Exercise prompt → After checking the listing below, say how many of its lines contain the string "Potter". Only the number is needed.

The records →
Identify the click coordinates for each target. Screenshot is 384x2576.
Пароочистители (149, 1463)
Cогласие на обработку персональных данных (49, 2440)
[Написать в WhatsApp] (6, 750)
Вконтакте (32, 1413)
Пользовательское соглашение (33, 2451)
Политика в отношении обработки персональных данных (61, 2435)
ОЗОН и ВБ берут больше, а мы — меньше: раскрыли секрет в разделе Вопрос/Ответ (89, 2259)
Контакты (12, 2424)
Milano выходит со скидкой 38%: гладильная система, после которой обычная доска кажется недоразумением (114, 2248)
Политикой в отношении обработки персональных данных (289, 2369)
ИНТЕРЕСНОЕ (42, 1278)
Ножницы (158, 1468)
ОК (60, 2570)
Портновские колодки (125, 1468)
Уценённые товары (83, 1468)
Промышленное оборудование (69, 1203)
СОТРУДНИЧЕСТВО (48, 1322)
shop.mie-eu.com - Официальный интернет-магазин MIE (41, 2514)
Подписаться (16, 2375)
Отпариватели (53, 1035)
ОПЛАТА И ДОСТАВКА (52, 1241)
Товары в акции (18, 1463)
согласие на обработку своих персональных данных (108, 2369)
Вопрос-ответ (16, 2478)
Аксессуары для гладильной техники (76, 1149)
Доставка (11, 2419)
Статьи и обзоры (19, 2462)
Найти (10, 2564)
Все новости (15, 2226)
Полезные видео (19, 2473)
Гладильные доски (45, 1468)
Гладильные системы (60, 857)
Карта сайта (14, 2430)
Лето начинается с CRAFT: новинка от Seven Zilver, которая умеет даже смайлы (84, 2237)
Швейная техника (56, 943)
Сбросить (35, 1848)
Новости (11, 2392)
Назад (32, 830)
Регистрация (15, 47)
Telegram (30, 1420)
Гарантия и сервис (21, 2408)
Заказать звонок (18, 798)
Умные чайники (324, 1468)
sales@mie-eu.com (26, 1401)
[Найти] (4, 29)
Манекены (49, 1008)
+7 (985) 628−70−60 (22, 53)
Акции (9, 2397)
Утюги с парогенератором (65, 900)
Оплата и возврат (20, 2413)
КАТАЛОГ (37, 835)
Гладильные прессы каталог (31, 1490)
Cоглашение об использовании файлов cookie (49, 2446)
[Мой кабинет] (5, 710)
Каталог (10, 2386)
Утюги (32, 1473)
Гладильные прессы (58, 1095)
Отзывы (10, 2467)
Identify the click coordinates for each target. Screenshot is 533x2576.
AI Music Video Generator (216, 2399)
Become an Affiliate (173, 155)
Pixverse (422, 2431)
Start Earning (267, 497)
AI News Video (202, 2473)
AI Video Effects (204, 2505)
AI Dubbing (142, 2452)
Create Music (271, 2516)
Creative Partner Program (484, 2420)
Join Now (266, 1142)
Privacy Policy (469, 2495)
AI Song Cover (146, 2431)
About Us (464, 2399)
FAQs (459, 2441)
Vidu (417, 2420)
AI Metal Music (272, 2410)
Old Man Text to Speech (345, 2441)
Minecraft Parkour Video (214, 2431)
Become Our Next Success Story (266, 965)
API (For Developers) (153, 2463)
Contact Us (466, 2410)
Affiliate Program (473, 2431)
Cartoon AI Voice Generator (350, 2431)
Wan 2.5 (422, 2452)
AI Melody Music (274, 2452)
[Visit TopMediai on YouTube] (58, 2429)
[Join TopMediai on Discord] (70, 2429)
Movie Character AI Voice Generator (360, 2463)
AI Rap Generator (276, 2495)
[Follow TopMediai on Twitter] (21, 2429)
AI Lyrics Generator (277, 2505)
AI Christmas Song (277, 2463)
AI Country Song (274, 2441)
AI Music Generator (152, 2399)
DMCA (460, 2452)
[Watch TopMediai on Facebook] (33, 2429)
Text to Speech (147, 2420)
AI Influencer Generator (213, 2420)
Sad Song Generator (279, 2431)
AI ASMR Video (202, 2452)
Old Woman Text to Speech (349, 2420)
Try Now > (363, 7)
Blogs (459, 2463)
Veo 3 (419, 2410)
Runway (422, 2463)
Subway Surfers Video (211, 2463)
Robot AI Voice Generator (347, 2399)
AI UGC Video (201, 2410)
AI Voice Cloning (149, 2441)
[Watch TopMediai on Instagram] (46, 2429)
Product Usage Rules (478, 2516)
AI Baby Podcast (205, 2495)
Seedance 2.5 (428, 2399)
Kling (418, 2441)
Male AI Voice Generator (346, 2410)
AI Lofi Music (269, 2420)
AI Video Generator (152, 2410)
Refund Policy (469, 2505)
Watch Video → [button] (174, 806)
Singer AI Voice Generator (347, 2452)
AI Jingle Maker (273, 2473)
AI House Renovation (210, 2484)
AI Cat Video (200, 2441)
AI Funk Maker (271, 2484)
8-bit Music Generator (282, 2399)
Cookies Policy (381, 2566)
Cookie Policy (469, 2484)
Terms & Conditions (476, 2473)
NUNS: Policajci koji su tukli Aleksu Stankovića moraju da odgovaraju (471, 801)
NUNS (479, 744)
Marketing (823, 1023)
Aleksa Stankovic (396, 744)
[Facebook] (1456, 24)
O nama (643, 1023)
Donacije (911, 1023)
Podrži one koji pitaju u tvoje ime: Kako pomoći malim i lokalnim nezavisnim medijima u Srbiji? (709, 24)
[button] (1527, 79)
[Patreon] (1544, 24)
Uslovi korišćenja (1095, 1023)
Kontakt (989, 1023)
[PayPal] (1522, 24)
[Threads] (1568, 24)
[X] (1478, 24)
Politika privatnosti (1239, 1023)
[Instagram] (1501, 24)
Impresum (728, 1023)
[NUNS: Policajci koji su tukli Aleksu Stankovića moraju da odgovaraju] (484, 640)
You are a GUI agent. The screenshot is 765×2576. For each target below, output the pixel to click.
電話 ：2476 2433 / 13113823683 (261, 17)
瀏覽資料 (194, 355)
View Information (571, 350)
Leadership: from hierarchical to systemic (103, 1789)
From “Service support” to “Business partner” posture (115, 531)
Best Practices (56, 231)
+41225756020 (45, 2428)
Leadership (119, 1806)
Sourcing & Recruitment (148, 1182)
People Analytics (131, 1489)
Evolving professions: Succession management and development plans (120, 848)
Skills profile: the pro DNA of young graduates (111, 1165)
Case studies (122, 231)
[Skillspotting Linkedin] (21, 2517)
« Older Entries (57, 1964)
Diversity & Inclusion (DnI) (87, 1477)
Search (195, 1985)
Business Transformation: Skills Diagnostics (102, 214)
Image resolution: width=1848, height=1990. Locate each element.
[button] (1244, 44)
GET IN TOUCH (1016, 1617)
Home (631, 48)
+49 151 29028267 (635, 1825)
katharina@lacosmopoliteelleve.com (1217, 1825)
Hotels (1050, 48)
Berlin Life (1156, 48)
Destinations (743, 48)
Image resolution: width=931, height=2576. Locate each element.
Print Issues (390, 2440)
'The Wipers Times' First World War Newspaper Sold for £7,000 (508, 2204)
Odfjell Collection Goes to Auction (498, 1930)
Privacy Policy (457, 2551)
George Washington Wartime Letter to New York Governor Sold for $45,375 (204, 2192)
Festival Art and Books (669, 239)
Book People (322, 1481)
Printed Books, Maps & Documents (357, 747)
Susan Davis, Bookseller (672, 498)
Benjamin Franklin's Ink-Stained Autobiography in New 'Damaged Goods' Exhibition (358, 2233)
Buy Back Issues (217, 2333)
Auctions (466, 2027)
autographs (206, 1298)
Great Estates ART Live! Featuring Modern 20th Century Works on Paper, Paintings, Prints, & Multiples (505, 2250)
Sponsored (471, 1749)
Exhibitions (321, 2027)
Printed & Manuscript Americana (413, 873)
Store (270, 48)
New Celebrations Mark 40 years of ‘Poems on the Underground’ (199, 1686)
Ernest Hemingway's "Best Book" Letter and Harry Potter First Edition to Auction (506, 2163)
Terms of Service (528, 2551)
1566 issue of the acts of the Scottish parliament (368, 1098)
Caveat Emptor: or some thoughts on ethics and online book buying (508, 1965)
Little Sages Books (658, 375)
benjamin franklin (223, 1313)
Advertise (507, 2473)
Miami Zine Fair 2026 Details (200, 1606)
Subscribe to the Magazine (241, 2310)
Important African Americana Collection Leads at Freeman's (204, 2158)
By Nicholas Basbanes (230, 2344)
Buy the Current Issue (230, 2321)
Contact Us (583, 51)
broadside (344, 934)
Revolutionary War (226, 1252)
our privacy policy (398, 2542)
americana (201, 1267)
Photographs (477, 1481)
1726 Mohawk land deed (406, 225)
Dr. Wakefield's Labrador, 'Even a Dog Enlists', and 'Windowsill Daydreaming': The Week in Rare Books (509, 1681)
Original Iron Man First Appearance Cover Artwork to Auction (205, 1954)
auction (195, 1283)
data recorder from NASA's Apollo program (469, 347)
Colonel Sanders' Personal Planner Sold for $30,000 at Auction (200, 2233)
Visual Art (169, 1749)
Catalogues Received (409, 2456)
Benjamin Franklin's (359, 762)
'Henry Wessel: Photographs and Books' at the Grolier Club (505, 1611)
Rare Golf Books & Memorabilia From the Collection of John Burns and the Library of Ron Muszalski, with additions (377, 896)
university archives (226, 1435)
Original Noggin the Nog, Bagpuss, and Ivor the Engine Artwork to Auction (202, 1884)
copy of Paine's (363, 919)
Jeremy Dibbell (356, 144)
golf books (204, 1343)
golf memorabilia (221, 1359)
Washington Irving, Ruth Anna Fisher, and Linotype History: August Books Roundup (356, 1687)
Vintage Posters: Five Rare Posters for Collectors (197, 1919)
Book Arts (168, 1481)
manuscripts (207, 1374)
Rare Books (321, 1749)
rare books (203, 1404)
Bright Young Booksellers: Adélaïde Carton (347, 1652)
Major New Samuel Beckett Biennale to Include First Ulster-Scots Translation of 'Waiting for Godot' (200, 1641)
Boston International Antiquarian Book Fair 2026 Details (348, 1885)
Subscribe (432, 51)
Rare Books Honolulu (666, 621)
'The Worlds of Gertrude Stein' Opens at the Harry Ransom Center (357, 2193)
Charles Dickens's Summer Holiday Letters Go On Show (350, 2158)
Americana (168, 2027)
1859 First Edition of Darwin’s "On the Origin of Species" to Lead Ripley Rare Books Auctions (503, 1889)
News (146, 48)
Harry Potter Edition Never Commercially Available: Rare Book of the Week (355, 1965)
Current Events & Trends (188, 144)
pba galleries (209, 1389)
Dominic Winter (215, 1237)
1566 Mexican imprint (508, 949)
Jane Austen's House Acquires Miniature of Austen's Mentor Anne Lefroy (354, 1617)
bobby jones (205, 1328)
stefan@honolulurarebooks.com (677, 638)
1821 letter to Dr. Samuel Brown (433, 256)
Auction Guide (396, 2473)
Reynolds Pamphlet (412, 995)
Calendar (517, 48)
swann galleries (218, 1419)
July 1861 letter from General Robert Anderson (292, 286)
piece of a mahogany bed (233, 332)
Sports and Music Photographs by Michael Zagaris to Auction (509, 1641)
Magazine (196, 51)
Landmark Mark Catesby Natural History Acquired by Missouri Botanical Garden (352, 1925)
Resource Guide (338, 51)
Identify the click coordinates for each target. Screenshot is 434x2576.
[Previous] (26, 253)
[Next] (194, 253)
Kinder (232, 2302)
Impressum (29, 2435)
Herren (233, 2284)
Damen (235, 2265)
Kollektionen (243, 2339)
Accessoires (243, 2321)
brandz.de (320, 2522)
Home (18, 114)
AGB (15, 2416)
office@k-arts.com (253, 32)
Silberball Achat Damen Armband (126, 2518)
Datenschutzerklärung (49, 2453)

Exercise response → 2